• **TASK DETAILS**
The required output is the lines below from the line containing "Rip Curl (179, 2144)" to the line containing "2017年9月 (47, 1994)", inclusive, retyped exactly. No other lines belong in it.

Saved data entries
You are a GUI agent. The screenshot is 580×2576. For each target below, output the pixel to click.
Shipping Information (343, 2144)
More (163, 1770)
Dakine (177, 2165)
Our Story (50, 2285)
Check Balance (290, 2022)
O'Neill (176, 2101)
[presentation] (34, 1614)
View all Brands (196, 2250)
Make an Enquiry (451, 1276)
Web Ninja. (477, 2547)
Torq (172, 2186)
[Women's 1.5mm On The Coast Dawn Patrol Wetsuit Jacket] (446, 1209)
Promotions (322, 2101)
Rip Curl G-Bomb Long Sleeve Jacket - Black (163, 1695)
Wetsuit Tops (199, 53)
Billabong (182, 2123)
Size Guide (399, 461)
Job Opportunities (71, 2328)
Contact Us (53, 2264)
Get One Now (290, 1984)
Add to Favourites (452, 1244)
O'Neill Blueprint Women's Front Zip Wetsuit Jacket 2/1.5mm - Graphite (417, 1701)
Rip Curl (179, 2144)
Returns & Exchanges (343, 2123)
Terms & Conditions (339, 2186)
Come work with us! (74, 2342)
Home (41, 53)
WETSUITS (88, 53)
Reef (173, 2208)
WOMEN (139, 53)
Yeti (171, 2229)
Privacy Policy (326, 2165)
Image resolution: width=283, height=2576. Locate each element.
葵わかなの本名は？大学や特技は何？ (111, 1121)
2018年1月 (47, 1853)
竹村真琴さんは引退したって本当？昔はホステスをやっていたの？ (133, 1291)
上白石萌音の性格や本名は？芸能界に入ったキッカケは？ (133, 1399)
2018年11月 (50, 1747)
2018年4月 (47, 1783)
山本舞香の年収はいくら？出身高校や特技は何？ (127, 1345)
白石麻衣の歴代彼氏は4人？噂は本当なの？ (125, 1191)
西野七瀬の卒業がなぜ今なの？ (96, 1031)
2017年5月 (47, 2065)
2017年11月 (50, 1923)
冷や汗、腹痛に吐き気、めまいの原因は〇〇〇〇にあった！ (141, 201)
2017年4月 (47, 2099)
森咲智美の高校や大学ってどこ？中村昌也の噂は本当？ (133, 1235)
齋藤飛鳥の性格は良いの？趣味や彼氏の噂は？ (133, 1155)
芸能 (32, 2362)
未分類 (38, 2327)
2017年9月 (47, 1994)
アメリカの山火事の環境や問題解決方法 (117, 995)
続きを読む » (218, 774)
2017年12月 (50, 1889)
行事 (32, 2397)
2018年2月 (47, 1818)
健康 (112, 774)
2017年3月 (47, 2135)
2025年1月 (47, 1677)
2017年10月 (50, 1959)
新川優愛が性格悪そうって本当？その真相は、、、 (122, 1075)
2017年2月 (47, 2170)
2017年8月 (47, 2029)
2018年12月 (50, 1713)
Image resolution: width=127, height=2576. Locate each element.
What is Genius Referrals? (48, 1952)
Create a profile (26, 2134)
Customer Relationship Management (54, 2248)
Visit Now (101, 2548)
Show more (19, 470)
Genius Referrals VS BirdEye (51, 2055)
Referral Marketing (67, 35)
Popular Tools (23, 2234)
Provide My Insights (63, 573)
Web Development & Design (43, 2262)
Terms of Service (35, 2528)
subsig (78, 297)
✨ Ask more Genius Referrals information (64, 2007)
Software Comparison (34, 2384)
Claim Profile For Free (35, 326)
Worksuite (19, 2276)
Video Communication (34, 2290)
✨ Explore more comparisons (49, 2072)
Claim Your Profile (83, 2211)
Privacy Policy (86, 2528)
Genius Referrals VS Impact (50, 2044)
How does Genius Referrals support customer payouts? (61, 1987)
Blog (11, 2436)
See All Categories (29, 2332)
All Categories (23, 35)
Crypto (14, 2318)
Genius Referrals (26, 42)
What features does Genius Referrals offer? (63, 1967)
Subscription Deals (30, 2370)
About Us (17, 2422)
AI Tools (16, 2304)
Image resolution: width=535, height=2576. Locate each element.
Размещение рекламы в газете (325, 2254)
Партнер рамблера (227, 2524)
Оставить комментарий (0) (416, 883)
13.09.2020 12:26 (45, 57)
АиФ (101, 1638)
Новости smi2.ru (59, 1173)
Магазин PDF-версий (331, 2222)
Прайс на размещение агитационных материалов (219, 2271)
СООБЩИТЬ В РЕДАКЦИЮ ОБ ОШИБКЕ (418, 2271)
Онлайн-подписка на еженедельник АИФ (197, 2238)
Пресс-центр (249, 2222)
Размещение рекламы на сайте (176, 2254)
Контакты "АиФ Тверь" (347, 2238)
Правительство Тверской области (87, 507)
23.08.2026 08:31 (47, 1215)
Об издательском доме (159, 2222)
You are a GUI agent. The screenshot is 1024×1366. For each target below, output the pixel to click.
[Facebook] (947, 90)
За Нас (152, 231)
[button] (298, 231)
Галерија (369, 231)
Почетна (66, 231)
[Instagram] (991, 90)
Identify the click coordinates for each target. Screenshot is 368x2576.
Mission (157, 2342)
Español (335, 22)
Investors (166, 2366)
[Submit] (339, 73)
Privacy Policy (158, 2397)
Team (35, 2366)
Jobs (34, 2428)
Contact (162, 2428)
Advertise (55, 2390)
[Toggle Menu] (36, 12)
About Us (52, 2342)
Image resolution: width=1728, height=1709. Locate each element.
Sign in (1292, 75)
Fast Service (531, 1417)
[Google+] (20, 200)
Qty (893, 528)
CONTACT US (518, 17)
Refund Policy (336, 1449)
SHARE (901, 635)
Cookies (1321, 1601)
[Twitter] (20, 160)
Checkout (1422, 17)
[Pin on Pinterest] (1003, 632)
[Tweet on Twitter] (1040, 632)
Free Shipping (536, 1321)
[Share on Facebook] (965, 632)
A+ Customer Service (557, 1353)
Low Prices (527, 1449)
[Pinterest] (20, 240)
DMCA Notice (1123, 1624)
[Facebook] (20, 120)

• **TASK RESPONSE**
Rip Curl (179, 2144)
Returns & Exchanges (343, 2123)
Terms & Conditions (339, 2186)
Come work with us! (74, 2342)
Home (41, 53)
WETSUITS (88, 53)
Reef (173, 2208)
WOMEN (139, 53)
Yeti (171, 2229)
Privacy Policy (326, 2165)
Image resolution: width=283, height=2576. Locate each element.
葵わかなの本名は？大学や特技は何？ (111, 1121)
2018年1月 (47, 1853)
竹村真琴さんは引退したって本当？昔はホステスをやっていたの？ (133, 1291)
上白石萌音の性格や本名は？芸能界に入ったキッカケは？ (133, 1399)
2018年11月 (50, 1747)
2018年4月 (47, 1783)
山本舞香の年収はいくら？出身高校や特技は何？ (127, 1345)
白石麻衣の歴代彼氏は4人？噂は本当なの？ (125, 1191)
西野七瀬の卒業がなぜ今なの？ (96, 1031)
2017年5月 (47, 2065)
2017年11月 (50, 1923)
冷や汗、腹痛に吐き気、めまいの原因は〇〇〇〇にあった！ (141, 201)
2017年4月 (47, 2099)
森咲智美の高校や大学ってどこ？中村昌也の噂は本当？ (133, 1235)
齋藤飛鳥の性格は良いの？趣味や彼氏の噂は？ (133, 1155)
芸能 (32, 2362)
未分類 (38, 2327)
2017年9月 (47, 1994)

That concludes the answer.